* Begin EXTRACTED TEXT *

This comes after two books were taken off the shelves at Marietta High School last week following a parental complaint.

“They are comic books that depict masturbation, that depict graphic and pornographic images,” mom Kari Ninness said.

The two books in question are Flamer by Mike Curato, and Me, Earl, and the Dying Girl written by Jesse Andrews.

“I just don’t think that taxpayer dollars should fund sexually explicit materials. Period,” Laura Holder said.

The directive allows the district to review and remove books considered obscene, pornographic, not age-appropriate, or without substantive historical or academic value. Some parents at Tuesday’s meeting disagreed with the directive.

“They keep calling it a book removal, but it’s a book ban. And that’s a non-starter for me. I think you can disagree with a book. You can say I don’t want my kid to read that book. But you can’t say other people’s kids can’t read the book,” mom Courtney Bellman said.

However, the directive allows parents, staff, and students to challenge a decision and argue why a book should or should not be removed from the school system. It’s part of a 3-point plan Superintendent Rivera will now develop.

1. Train staff members to identify inappropriate content

2. Review 20,000 books in the high school library

3. Implement a community feedback system

There was no public comment during the Tuesday night work session, so many parents and students sat silently in the audience and held signs expressing their opinions to the school board.

* End EXTRACTED TEXT *

• WRITTEN REQUEST 1:
Write out the stretch of the school library article from "However, the directive" through "will now develop.", switching "3-point plan" to "three-point plan".
The records have no connection to the article on school library books.

* Begin DATA TO USE *

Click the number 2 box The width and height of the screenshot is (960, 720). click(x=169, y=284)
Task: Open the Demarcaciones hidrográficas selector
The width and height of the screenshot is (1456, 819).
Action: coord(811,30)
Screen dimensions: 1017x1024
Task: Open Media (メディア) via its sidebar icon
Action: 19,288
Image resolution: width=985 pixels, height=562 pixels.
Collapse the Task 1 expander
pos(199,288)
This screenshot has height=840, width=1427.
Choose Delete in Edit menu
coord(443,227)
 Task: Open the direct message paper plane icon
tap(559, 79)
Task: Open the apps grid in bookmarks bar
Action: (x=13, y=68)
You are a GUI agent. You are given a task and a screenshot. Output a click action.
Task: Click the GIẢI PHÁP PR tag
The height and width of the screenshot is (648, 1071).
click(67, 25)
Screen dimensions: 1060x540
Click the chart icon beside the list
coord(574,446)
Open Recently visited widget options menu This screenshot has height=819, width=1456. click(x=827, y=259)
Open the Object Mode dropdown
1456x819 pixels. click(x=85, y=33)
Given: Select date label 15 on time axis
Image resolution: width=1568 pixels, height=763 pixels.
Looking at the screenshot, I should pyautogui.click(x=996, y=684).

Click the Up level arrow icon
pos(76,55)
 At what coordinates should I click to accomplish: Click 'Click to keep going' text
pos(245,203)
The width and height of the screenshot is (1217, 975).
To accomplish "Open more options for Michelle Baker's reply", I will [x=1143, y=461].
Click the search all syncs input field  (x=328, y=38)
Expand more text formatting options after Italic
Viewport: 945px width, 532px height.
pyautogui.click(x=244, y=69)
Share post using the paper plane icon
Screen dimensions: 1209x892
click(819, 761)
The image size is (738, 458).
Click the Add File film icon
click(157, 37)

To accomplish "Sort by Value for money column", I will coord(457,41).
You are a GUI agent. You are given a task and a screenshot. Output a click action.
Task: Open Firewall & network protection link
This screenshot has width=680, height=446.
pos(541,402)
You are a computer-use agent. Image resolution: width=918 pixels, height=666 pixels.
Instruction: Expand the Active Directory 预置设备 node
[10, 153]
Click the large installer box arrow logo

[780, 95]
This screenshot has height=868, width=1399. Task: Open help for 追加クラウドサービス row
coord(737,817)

* End DATA TO USE *

• WRITTEN REQUEST 2:
Retype the stretch of the records from the start through the line containing "coord(443,227)", keeping every line exactly as it appears.

• COMPLETE OUTPUT 1:
However, the directive allows parents, staff, and students to challenge a decision and argue why a book should or should not be removed from the school system. It’s part of a three-point plan Superintendent Rivera will now develop.

• COMPLETE OUTPUT 2:
Click the number 2 box The width and height of the screenshot is (960, 720). click(x=169, y=284)
Task: Open the Demarcaciones hidrográficas selector
The width and height of the screenshot is (1456, 819).
Action: coord(811,30)
Screen dimensions: 1017x1024
Task: Open Media (メディア) via its sidebar icon
Action: 19,288
Image resolution: width=985 pixels, height=562 pixels.
Collapse the Task 1 expander
pos(199,288)
This screenshot has height=840, width=1427.
Choose Delete in Edit menu
coord(443,227)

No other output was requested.